Tuesday, March 15, 2005

Conservative Christians come from Monkeys?

This morning there was a news article about the increasing number of places in which political groups are gearing up for a fight against teaching evolution. I guess that they’re not actually fighting against teaching evolution so much as they’re fighting for the inclusion of other possibilities in the development of mankind. “Intelligent Design” is what they’re calling for. That sounds pretty fair to me. “Here’s how scientists think we happened, and here’s what Christians think.” Well, that seems fair except for the whole “separation of church and state” part of our history. How about the other religions? How about if we take a few weeks out of the science curriculum and do a big unit on everyone’s view of how the world started?

According to an article by Peter Slevin of The Washington Post that appeared on Yahoo! News this morning, “They are acting now because they feel emboldened by the country's conservative currents and by President Bush, who angered many scientists and teachers by declaring that the jury is still out on evolution.” Our president’s religious streak is inspiring various conservative groups to pressure state governments to enact legislation that will affect the science curriculum of our state and federally supported schools. Why aren’t these groups using their money to build schools so they can teach their kids whatever they want?

Better yet, why aren’t these groups teaching the “intelligent design” lessons in their churches and leaving the schools alone? The money these groups have and the money that these groups are spending on this, according to the Slevin article, is significant. They can give that money to the communities, to the homeless, in short, they could do some good with it. Schools get enough stuff dumped on them by politicians, they don’t need to become a battleground for conservative Christians who can’t mind their own business.

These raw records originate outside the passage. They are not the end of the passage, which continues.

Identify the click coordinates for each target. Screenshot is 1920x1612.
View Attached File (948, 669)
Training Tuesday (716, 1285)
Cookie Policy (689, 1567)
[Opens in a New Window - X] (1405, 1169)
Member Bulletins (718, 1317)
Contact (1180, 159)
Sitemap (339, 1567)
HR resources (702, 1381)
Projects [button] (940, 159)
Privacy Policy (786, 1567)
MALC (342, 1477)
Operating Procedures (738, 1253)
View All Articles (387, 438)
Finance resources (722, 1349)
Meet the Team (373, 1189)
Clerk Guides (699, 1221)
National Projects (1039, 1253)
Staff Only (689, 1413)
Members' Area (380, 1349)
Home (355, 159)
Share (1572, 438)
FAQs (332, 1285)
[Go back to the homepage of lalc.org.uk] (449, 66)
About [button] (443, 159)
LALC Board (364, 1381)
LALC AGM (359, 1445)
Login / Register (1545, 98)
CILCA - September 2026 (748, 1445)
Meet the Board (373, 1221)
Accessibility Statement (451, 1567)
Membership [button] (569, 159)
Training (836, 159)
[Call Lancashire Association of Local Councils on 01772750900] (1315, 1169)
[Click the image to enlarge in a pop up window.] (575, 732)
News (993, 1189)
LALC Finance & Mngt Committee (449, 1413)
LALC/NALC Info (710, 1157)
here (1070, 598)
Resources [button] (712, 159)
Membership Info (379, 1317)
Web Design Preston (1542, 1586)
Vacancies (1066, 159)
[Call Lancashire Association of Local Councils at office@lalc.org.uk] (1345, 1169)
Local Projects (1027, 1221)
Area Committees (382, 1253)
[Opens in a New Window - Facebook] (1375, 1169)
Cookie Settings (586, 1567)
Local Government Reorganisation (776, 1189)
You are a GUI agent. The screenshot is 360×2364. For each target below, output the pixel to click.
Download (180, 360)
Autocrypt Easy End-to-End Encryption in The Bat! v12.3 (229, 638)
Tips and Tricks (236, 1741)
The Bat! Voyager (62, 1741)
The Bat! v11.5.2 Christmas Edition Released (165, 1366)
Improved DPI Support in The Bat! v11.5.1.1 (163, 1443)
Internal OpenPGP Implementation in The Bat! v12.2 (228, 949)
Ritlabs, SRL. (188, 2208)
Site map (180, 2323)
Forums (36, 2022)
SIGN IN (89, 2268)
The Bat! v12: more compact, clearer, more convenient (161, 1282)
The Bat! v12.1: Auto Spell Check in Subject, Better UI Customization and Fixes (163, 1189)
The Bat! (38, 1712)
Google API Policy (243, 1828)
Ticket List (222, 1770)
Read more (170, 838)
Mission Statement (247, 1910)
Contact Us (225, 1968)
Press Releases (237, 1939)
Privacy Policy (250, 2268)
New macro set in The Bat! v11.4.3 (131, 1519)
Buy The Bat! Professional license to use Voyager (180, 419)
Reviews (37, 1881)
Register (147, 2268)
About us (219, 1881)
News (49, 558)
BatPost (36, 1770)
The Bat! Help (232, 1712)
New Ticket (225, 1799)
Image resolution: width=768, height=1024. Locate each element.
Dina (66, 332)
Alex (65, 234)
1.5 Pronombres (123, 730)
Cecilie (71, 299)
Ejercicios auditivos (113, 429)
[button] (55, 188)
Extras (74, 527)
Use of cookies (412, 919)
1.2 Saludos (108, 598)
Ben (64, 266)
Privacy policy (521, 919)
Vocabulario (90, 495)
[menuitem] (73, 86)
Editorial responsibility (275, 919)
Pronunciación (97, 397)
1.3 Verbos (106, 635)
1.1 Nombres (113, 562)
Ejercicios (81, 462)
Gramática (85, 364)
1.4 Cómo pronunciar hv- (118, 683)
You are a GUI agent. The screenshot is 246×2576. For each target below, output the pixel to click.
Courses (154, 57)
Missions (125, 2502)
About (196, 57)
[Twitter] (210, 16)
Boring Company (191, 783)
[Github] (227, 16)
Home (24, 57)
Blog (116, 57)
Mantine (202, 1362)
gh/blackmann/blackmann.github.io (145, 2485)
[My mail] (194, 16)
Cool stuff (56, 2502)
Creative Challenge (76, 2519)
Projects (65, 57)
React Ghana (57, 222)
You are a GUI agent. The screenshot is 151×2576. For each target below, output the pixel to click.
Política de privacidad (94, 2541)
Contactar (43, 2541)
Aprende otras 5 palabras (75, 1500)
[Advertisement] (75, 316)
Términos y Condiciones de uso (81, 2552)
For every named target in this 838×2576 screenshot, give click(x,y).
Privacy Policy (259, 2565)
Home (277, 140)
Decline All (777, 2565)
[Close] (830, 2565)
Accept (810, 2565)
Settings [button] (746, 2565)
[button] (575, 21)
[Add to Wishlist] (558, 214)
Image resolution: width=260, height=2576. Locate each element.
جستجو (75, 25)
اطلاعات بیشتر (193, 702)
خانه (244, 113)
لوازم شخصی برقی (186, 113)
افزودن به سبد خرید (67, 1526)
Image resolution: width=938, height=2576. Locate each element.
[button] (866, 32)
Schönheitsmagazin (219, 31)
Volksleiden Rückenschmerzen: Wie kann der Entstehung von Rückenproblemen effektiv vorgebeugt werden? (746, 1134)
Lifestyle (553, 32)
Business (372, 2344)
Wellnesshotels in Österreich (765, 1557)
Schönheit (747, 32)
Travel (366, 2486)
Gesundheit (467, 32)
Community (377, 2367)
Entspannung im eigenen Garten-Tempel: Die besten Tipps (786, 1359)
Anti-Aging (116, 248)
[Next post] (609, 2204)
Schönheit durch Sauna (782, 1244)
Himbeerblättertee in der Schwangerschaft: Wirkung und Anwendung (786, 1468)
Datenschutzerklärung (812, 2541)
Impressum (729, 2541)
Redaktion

Baptist Minister Terry Fox was quoted in the Slevin’s article as favoring legislation requiring teaching more than evolution because "most people in Kansas don't think we came from monkeys." I don’t know Mr. Fox, so he may well have been joking, but it’s exactly that kind of slip-shod half-informed joking foolishness that gets in the way of education. (This author hopes, for the sake of that congregation, that Mr. Fox was joking).

If I were a teacher asked to teach evolution, I could easily see using the internet to get the kids using technology, research skills and critical thinking by making them find up to date information on the fossil record. Just last week, archaeologists uncovered what they think might be an important batch of early hominid specimens in Ethiopia. There’s also the fossil discovery of the ‘hobbit” people in Indonesia to study in class these days. Or, instead of interesting contemporary finds, we can take a week or two out of an already overloaded curriculum to teach stuff that a few well-organized religious people want the teachers to teach. Yeah, makes sense.

Are these the same pinheads that complain about our students not being as good at Math and Science as the kids in Asia?

Works Cited:
Slevin, Peter. Battle on Teaching Evolution Sharpens. 14 Mar.2005. Yahoo! News. 15 Mar. 2005.